→ TASK GOAL
After locating the line that contains "Монгол хэлний тайлбар толь (162, 1107)" in the data below, set down exactly that line and each one after it through the line that contains "[Facebook] (63, 2334)", and nothing more.
GIVEN DATA Block Start
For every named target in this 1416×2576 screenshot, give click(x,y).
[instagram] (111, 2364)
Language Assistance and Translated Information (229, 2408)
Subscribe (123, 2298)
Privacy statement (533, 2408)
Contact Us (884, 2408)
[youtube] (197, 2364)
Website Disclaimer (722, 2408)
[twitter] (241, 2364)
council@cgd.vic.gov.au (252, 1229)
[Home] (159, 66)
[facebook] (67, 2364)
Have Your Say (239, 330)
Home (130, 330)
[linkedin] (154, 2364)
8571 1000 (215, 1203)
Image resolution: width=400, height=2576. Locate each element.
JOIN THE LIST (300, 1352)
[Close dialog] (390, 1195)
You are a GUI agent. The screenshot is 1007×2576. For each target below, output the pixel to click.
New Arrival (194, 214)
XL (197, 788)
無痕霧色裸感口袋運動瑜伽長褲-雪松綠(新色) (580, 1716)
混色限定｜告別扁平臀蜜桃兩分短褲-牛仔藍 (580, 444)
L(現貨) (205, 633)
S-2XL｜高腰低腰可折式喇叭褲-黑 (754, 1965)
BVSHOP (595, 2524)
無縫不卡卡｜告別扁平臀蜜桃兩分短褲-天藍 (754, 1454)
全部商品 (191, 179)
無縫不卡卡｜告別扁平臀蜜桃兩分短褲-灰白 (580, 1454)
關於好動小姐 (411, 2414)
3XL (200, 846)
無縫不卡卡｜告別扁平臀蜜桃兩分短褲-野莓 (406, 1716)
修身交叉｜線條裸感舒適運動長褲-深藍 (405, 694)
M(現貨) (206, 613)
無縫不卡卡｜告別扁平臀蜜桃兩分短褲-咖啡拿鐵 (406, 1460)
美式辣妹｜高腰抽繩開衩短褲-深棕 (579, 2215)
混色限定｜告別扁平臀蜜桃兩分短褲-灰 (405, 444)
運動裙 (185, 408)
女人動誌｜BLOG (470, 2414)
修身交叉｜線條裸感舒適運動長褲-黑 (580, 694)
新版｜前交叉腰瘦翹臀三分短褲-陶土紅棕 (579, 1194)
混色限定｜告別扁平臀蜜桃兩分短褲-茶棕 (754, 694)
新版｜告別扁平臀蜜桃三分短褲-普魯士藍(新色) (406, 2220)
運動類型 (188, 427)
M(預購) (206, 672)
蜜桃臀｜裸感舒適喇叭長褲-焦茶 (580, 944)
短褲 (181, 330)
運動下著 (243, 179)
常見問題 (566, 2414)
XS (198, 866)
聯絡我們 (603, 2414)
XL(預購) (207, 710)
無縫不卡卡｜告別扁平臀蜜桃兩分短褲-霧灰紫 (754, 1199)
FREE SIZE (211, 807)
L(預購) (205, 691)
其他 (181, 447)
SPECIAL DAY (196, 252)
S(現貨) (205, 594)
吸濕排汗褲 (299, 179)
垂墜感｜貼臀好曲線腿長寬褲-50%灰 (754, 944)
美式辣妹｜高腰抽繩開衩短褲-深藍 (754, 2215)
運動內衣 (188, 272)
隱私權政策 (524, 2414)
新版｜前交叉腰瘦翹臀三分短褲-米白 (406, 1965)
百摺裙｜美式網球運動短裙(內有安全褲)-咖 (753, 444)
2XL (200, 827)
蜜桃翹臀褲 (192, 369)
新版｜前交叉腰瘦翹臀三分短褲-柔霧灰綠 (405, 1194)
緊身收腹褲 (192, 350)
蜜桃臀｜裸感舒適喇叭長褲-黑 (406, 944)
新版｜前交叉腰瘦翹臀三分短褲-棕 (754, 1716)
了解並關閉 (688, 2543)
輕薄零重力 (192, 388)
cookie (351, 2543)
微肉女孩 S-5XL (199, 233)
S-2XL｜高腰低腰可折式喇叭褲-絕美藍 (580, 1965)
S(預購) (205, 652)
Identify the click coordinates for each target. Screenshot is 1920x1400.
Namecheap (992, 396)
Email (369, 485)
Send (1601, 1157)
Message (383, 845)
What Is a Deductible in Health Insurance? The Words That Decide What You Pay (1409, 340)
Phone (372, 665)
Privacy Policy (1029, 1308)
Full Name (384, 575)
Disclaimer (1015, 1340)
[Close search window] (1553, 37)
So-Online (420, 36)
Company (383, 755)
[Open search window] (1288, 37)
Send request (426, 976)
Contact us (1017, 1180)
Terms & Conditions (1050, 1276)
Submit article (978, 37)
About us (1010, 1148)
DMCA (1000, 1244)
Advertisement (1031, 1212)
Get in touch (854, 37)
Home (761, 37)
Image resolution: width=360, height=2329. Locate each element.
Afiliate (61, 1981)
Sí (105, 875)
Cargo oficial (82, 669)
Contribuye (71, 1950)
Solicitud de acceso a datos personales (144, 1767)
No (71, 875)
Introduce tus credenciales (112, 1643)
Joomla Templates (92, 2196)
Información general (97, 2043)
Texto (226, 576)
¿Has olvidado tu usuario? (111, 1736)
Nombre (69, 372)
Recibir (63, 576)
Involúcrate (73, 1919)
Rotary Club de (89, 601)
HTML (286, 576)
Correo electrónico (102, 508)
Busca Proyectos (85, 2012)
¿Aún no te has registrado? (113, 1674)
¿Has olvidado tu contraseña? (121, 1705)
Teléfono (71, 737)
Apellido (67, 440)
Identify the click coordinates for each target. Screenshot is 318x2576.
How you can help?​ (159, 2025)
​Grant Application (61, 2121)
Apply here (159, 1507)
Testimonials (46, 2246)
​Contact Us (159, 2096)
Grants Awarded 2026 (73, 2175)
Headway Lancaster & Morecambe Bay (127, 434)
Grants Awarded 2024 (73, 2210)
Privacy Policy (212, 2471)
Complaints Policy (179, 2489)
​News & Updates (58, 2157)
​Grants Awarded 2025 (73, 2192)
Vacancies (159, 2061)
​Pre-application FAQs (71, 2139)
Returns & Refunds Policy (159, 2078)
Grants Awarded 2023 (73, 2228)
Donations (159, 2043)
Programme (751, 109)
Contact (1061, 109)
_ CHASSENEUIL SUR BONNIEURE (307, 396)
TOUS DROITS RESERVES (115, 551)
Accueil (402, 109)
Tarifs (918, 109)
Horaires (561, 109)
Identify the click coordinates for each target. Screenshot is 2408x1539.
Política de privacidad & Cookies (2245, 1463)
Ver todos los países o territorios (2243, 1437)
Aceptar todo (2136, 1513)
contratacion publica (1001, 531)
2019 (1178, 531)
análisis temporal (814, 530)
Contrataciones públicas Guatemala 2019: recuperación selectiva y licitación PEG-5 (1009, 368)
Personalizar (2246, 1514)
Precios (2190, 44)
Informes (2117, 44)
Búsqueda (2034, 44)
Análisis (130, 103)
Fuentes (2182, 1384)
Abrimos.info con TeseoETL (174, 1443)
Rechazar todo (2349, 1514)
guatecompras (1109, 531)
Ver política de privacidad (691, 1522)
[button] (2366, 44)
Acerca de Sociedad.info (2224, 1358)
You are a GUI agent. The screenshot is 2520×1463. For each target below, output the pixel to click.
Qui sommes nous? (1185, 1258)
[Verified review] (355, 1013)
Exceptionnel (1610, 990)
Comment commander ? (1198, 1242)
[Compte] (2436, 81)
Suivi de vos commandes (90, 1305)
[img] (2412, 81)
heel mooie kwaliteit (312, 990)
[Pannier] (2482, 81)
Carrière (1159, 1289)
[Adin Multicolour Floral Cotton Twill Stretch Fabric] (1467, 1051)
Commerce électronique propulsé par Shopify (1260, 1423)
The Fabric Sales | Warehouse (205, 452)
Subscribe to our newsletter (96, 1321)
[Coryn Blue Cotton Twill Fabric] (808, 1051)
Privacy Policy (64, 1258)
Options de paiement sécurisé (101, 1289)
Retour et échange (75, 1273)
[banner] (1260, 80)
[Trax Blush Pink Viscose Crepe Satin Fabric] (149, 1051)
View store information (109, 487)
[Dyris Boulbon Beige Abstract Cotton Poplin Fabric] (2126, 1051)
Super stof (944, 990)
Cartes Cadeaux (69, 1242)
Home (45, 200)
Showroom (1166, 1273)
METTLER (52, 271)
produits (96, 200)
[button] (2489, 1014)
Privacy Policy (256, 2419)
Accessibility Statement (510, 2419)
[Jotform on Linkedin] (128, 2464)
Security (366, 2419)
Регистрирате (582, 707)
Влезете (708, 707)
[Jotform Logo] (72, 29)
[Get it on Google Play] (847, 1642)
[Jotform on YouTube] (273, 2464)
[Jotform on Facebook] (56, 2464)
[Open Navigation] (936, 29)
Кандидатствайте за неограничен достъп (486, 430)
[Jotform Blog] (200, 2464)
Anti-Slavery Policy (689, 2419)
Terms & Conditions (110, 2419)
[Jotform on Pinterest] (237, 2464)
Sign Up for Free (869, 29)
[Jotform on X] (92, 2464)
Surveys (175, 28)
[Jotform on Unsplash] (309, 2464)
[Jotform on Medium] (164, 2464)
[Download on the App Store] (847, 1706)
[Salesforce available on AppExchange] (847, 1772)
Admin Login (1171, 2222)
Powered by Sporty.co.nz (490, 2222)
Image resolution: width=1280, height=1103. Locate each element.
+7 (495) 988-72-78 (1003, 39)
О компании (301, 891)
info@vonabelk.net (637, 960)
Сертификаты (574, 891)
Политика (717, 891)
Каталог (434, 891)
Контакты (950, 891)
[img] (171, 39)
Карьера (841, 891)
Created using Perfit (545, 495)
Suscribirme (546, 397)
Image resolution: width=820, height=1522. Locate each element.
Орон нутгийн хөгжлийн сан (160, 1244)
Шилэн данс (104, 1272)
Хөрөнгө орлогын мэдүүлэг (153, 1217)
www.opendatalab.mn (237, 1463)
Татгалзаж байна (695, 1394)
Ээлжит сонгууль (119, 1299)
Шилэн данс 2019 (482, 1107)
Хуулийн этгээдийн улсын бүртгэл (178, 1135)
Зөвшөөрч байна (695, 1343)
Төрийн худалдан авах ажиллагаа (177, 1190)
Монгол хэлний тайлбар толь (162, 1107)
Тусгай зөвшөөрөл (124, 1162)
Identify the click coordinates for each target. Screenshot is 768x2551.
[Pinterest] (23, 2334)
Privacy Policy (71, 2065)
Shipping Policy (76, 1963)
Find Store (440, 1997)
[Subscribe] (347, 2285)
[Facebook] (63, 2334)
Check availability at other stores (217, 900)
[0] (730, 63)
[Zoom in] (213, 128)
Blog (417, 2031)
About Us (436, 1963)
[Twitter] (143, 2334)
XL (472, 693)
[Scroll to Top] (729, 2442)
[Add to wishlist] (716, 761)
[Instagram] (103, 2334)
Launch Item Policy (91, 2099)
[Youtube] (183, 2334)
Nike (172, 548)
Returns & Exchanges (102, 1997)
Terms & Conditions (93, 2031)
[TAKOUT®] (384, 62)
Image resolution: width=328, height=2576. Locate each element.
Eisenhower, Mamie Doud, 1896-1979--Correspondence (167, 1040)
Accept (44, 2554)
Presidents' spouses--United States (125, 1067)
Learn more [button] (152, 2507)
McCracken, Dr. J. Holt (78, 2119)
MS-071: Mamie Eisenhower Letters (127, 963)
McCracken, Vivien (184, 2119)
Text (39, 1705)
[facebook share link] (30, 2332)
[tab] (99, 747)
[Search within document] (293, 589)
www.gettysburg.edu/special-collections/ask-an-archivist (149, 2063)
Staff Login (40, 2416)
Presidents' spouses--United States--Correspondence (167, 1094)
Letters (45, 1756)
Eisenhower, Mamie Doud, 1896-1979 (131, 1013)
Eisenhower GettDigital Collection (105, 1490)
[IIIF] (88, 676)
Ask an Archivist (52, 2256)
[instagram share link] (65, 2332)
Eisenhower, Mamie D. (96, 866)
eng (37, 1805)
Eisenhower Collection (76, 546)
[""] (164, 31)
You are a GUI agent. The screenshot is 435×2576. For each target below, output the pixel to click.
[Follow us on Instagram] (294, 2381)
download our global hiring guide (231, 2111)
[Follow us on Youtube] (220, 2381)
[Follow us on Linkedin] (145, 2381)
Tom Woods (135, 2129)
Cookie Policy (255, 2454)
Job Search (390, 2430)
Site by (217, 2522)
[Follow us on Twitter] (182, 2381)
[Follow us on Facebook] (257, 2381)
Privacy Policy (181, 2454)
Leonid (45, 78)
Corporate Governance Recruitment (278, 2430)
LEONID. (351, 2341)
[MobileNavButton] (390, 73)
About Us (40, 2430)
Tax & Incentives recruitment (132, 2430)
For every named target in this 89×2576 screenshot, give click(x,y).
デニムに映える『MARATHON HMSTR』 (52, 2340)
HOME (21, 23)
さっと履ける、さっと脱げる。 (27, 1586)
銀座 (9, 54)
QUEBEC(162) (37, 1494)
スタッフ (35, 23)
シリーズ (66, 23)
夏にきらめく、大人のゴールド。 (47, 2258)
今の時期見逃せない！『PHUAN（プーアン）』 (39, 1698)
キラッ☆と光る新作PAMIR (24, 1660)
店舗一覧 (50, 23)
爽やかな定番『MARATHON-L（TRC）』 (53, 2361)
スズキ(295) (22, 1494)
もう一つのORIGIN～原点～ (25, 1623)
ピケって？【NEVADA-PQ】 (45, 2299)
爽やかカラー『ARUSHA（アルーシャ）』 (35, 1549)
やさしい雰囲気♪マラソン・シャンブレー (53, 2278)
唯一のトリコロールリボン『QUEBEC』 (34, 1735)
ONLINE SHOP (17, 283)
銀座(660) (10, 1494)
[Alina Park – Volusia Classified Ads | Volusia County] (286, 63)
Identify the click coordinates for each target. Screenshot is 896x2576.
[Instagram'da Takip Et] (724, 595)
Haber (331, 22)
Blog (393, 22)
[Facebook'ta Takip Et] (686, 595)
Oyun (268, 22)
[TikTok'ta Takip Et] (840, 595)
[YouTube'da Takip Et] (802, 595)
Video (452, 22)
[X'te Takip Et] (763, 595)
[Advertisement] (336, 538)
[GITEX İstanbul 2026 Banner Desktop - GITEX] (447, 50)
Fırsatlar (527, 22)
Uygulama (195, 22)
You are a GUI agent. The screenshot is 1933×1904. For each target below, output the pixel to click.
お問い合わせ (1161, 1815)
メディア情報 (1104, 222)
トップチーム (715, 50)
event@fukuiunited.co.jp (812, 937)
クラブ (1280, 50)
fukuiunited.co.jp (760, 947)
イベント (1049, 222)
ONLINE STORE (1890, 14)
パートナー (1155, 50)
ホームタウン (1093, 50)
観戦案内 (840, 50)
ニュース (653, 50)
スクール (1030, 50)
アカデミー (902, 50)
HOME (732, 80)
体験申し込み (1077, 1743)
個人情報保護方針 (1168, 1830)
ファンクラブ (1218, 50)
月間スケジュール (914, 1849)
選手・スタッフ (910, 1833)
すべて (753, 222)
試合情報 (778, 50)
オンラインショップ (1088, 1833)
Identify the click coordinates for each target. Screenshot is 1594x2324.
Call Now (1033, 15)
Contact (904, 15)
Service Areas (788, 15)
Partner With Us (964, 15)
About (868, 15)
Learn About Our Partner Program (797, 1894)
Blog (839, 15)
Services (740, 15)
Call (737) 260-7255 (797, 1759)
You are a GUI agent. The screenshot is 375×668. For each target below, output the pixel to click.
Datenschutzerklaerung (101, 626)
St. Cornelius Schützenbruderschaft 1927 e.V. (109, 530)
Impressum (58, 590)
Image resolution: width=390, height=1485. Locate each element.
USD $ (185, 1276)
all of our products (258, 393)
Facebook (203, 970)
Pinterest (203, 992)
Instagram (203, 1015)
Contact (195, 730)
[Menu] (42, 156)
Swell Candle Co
GIVEN DATA Block End
→ SOLVED PROBLEM
Монгол хэлний тайлбар толь (162, 1107)
Тусгай зөвшөөрөл (124, 1162)
Identify the click coordinates for each target. Screenshot is 768x2551.
[Pinterest] (23, 2334)
Privacy Policy (71, 2065)
Shipping Policy (76, 1963)
Find Store (440, 1997)
[Subscribe] (347, 2285)
[Facebook] (63, 2334)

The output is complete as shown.